━━ EXTRACTED MATERIAL ━━

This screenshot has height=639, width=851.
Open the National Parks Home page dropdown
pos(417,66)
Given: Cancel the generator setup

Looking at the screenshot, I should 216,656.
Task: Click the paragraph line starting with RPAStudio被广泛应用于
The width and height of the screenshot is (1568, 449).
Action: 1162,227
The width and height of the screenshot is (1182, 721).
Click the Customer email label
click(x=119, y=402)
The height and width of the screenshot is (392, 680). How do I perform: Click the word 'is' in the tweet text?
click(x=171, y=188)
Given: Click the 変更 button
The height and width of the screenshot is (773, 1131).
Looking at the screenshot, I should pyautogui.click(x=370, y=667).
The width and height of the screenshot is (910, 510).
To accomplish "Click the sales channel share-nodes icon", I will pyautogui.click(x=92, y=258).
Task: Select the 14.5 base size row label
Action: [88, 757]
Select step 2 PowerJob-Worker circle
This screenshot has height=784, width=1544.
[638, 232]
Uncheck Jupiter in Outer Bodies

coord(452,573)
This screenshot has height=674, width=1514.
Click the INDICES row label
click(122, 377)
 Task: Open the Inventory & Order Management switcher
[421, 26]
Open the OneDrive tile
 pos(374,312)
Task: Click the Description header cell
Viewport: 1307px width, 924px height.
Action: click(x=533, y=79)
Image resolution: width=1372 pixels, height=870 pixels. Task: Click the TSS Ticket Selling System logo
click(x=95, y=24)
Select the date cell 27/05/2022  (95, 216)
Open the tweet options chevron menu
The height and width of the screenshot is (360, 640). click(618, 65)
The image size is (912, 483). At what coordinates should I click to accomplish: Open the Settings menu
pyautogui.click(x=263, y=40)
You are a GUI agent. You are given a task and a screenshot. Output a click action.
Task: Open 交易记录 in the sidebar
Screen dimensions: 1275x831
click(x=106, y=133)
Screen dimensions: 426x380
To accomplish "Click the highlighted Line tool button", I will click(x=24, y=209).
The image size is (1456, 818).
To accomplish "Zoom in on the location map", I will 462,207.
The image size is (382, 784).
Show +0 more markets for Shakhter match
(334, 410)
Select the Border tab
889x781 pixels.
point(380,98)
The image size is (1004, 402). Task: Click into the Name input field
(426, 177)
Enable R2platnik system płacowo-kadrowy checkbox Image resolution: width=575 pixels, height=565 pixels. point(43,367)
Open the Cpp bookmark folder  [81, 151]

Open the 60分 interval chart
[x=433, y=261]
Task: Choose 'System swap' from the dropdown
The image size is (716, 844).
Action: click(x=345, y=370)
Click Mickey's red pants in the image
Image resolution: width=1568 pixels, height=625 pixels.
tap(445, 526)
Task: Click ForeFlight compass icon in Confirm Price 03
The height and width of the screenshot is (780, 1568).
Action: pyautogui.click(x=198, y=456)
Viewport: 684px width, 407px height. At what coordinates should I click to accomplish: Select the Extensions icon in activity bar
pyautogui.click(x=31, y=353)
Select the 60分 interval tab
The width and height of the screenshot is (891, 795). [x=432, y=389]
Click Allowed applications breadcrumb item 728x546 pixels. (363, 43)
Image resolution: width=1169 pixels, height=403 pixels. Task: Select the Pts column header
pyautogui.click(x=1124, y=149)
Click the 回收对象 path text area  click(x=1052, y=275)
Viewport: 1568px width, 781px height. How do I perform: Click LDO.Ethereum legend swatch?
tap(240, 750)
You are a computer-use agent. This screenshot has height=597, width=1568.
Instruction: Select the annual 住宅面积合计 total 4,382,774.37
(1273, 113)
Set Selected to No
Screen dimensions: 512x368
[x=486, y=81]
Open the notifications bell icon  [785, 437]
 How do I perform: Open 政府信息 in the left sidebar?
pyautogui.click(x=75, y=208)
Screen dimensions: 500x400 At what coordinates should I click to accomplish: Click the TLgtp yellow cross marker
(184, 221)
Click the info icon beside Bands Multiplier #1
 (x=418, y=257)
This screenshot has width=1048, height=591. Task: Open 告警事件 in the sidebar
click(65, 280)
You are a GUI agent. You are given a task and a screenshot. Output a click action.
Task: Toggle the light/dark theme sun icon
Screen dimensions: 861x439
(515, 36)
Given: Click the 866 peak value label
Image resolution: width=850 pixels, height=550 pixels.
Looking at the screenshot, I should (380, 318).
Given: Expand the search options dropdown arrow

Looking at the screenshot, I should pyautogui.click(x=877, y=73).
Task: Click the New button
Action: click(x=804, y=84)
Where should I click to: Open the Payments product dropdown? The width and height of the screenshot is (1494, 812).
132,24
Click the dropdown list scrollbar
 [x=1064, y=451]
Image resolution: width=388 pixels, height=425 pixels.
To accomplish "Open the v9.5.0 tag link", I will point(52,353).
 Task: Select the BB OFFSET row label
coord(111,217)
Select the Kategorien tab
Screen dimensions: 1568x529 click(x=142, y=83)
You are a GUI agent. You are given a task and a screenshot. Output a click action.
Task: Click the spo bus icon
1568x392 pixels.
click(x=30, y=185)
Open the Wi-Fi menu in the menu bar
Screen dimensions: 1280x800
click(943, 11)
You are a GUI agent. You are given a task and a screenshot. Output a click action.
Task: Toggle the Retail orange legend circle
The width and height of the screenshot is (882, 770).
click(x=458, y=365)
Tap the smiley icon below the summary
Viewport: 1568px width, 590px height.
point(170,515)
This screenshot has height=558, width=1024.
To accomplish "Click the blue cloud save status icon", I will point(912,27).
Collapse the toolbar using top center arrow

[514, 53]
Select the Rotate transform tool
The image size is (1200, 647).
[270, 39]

━━━

Reproduce verbatim the part of the entries above that opens with the line containing "Select the 60分 interval tab" and closes with the line containing "pyautogui.click(x=75, y=208)", both lines included.

Select the 60分 interval tab
The width and height of the screenshot is (891, 795). [x=432, y=389]
Click Allowed applications breadcrumb item 728x546 pixels. (363, 43)
Image resolution: width=1169 pixels, height=403 pixels. Task: Select the Pts column header
pyautogui.click(x=1124, y=149)
Click the 回收对象 path text area  click(x=1052, y=275)
Viewport: 1568px width, 781px height. How do I perform: Click LDO.Ethereum legend swatch?
tap(240, 750)
You are a computer-use agent. This screenshot has height=597, width=1568.
Instruction: Select the annual 住宅面积合计 total 4,382,774.37
(1273, 113)
Set Selected to No
Screen dimensions: 512x368
[x=486, y=81]
Open the notifications bell icon  [785, 437]
 How do I perform: Open 政府信息 in the left sidebar?
pyautogui.click(x=75, y=208)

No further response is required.